How fair is the citizen initiative signature rescission process?
It’s nail-biting time for supporters and opponents of the four initiative proposals that citizens are trying to place on the 2018 November ballot. Tuesday, May 15, is the deadline for initiative opponents to turn in documents rescinding signatures. After Tuesday, the lieutenant governor’s office will total the number of signatures verified, the number of signatures rescinded, and will determine which initiatives qualify for the ballot. That likely won’t end the controversies, however.
If passed, the initiatives would institutionalize Count My Vote, fully expand Medicaid, create a commission to propose political district boundaries and allow marijuana to be used for medical purposes. The rescind efforts have sparked accusations of deception and even bullying. What is going on here?
Pignanelli: “Democracy is not just an election, it is our daily life.” — Tsai Ing-wen
Supporters and opponents of the initiative efforts are accusing the other of unfair tactics, misleading messaging, false representations, intimidating behavior and other outrageous activities. So the initiative campaigns have devolved into … resembling every political contest for the last 10,000 years of human history.

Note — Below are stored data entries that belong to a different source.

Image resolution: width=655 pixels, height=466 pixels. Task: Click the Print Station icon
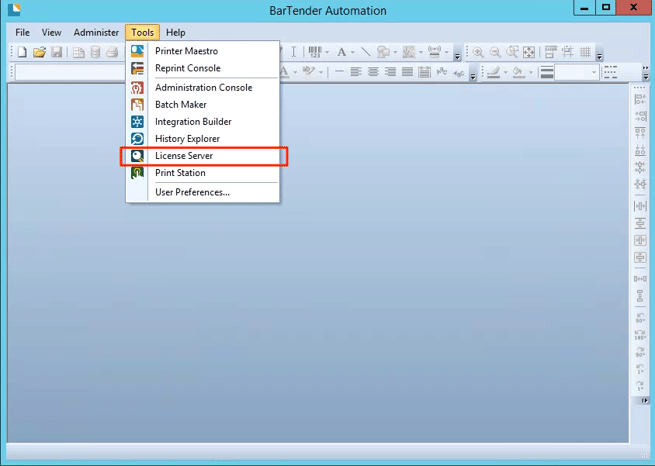coord(137,173)
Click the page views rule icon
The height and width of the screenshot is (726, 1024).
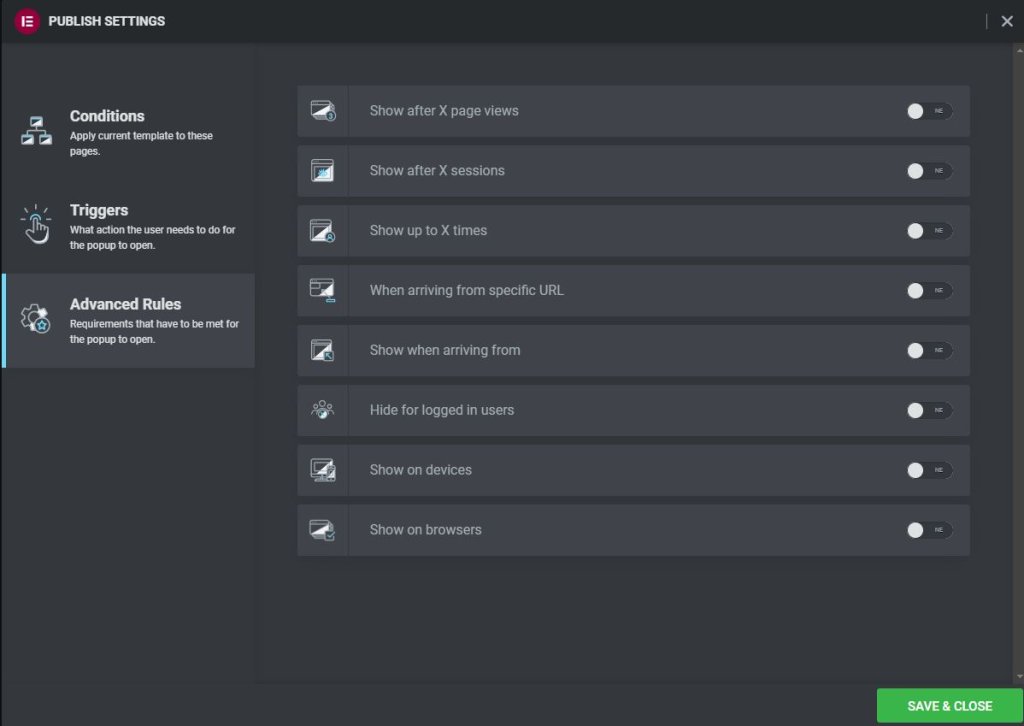point(322,111)
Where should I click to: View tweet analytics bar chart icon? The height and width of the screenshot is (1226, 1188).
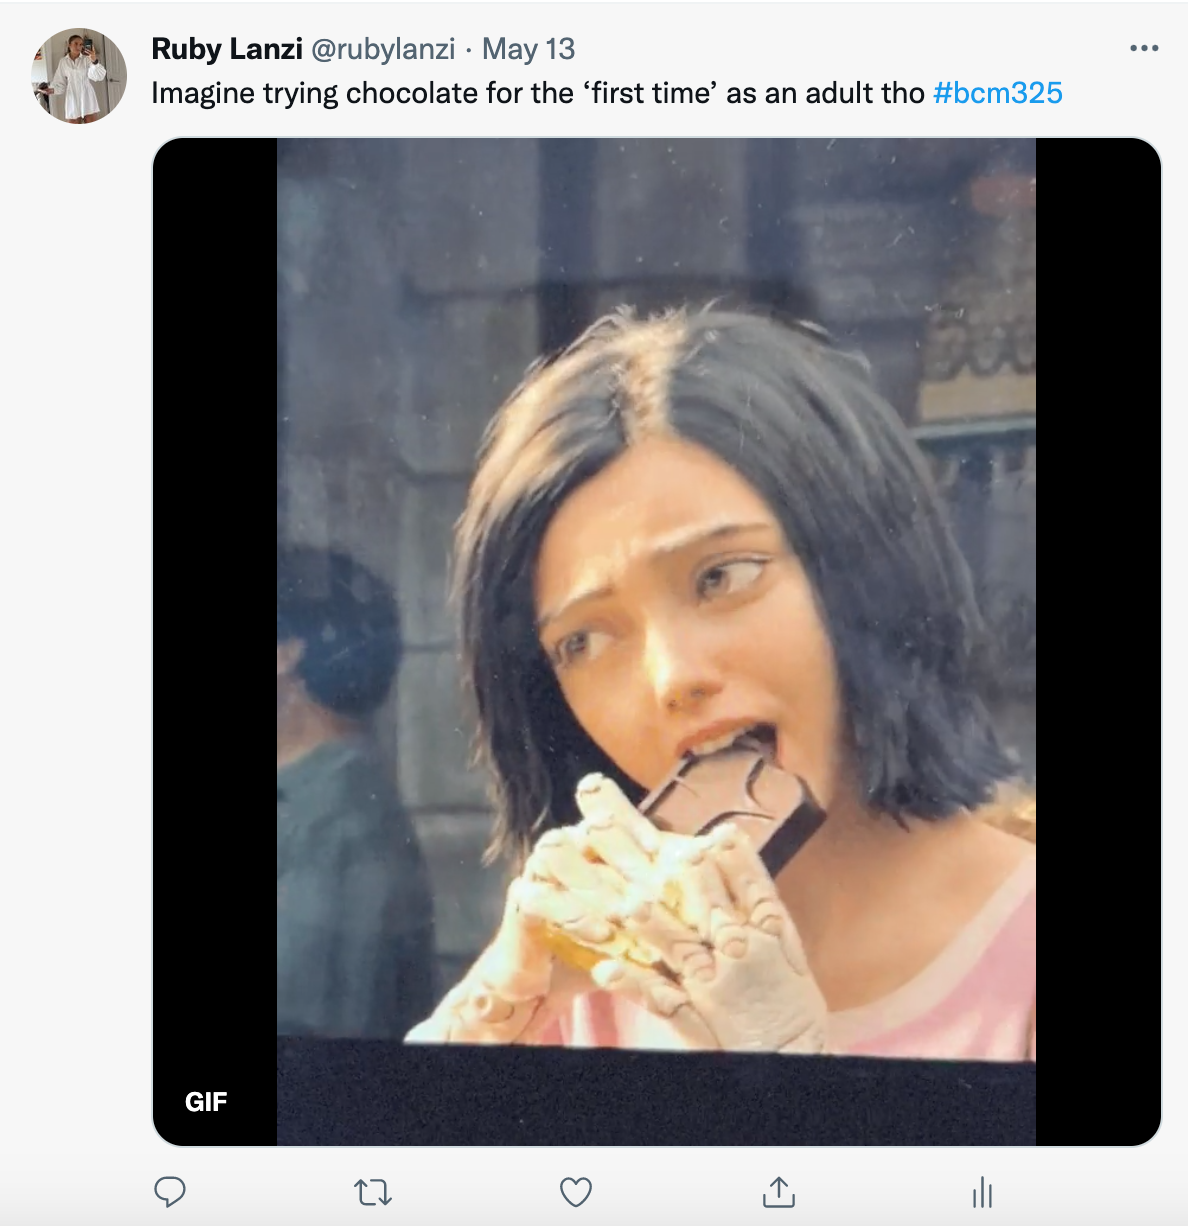click(x=982, y=1192)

Direct democracy is just as nasty, brutish, competitive, energetic and important as representative democracy. Until this year, Utahns only infrequently experienced such trauma. Two initiatives passed in 2000 and a referendum (to repeal the legislative sponsored school voucher law) in 2004. In response to both, the Legislature established such high hurdles any similar attempts for ballot measures since then faltered or were voluntarily extinguished.

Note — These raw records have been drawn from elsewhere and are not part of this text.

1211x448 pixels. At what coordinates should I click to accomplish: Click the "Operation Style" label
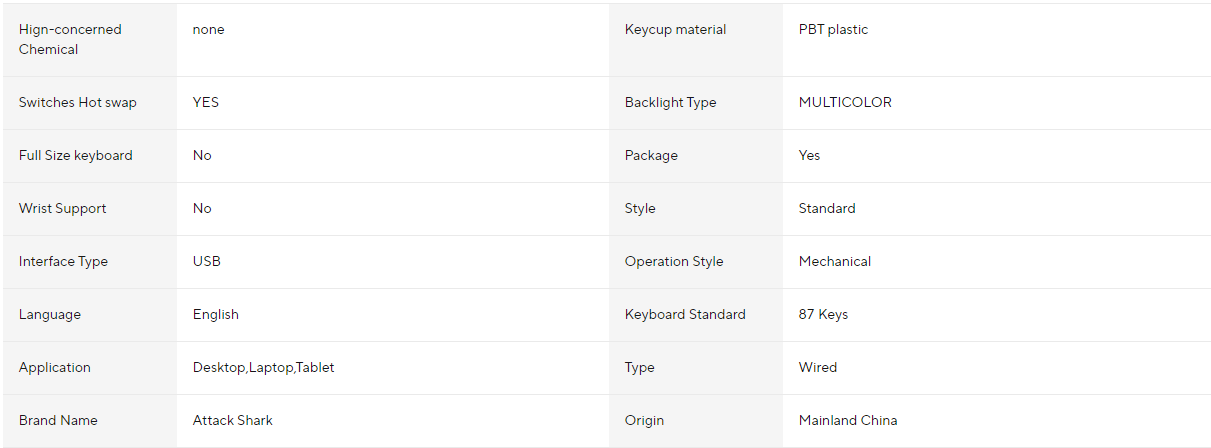click(674, 262)
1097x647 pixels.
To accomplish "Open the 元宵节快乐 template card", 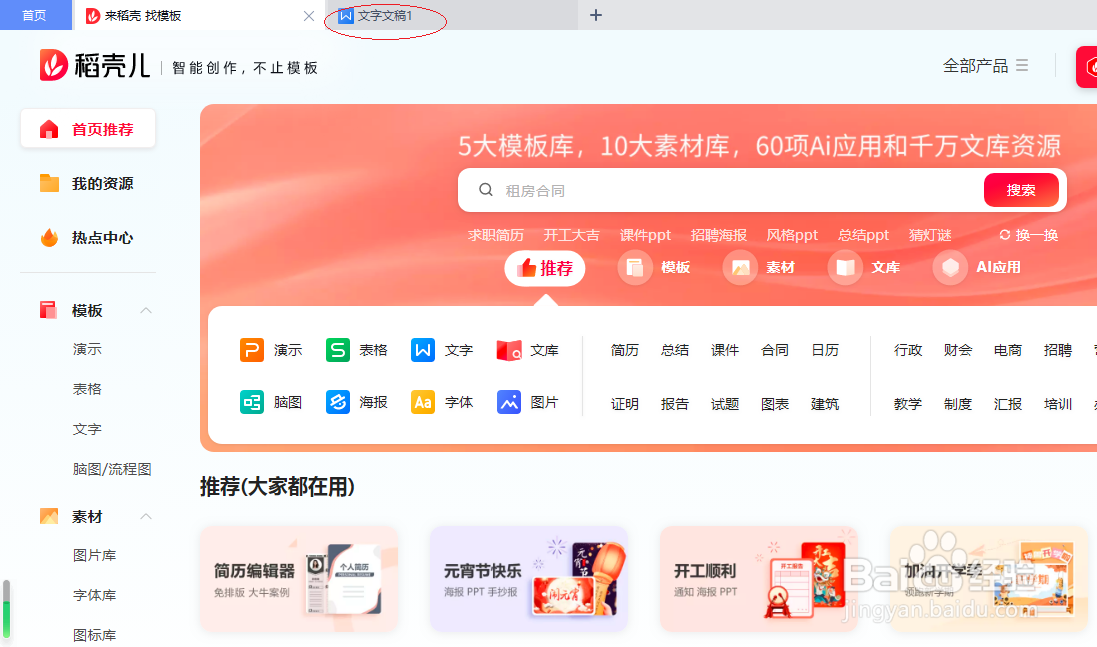I will click(x=528, y=579).
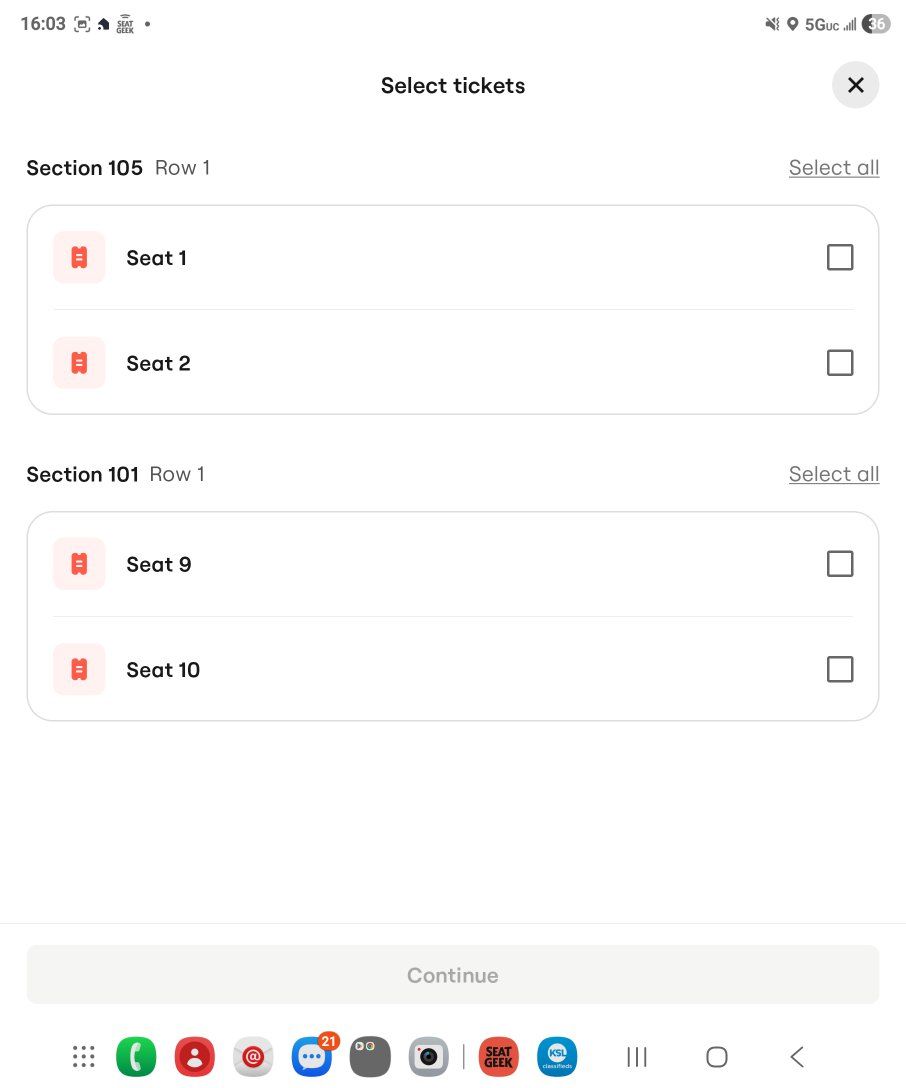Tick the Seat 2 checkbox

tap(840, 363)
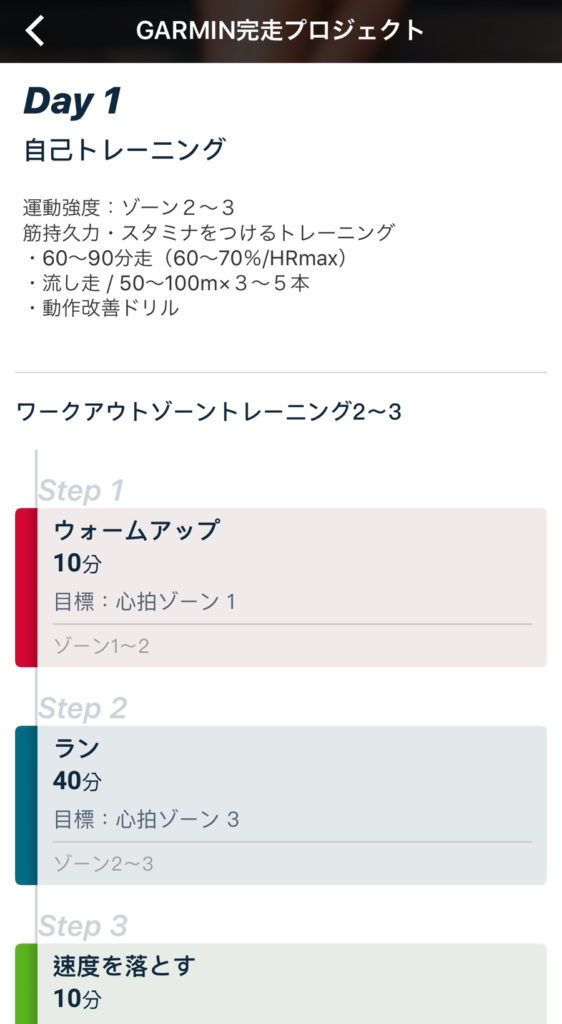
Task: Open the ラン step card
Action: tap(281, 805)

But our local political environment has dramatically changed. The CMV compromise legislation created a permanent signature gathering industry. Data analytics provides better targeting of, and messaging to, voters. Social media inexpensively and efficiently enthuses supporters and detractors. Large well-funded special-interest groups commit massive resources. These dynamics breed emotional controversy.
A nightmare for well-adjusted Utahns, the new battle lines and weapons used by contestants supporting and opposing initiatives are intriguing for those of us in the demented political hack species.
Webb: I have mixed feelings about the rescind efforts because I strongly support Count My Vote and want the rescind effort to fail. But I strongly oppose the marijuana initiative and would like the rescind effort to succeed.
This issue is fascinating, because we really are in uncharted territory. This is the first time under current law that statewide citizen initiatives have successfully gathered enough signatures to qualify for the ballot and have faced rescission efforts. No one really knows how difficult or easy it is to defeat a proposal by asking petition signers to remove their signatures. But we’ll know in the next few days. Lawsuits are likely, along with complaints to the lieutenant governor’s office.
s the process allowing opponents to defeat an initiative campaign by potentially removing just a few signatures a fair process?
Pignanelli: Fairness is a much desired, but missing, element in politics. I have participated on both sides of state and municipal initiative efforts — fighting to keep the number of signatures above a threshold or scrounging for rescissions to prevent ballot placement. Such activities are tactics, not policy indicators, in public affairs campaigns.
As with any other political campaign advertisement, messages to solicit signatures — whether through media or in person — are imbalanced and minimally factual. So a rescission effort is the very imperfect but necessary means to provide the opposing viewpoint and ability for voters to retract their decision.
Webb: The question is whether some equivalency should exist in the difficulty of gathering signatures and the difficulty of rescinding signatures. It is incredibly difficult to obtain at least 113,000 signatures of registered voters with the required distribution in at least 26 of Utah’s 29 state Senate districts. Success requires an immense effort engaging hundreds of volunteers and paid staff over several months, costing a million dollars or more.
Hypothetically, all that effort could be negated if opponents of the ballot proposal rescind just a very few signatures in just one Senate district. The practical reality is that initiative supporters must gather far more verified signatures than the 113,000 to protect against rescind campaigns. Even then, a dedicated group of activists, or someone with enough money to hire paid signature removers, will have a shot at removing a proposal from the ballot by focusing on just one or two districts and rescinding a relatively few signatures.
Under Utah’s Constitution, citizens clearly have the right to make laws. And the courts have clearly held that the process must not be so difficult as to make citizen lawmaking nearly impossible. Given the rescind campaigns we’re seeing, some smart lawyers could make a pretty strong case that the hurdles to citizen lawmaking under the current rescission provisions are too high. I think the courts might agree.
When all is said and done, will any of the rescind efforts be successful? Will the Legislature make any adjustments to the process?
Pignanelli: An overwhelming number of signatures creates impossible obstacles for rescission efforts. Thus, the marijuana initiative is safe. But the others could be in jeopardy. Legislators may tinker with some procedural details, but not eliminate the current process.
Webb: I can’t predict. Certainly, enough signatures can be rescinded to kill an initiative if the opponents are well-organized, well-funded, have a detailed campaign plan and ready to execute immediately when the rescind period begins. The opponents probably weren’t quite that well organized this year.
The Legislature doesn’t particularly like citizen lawmaking, so I don’t expect any action there.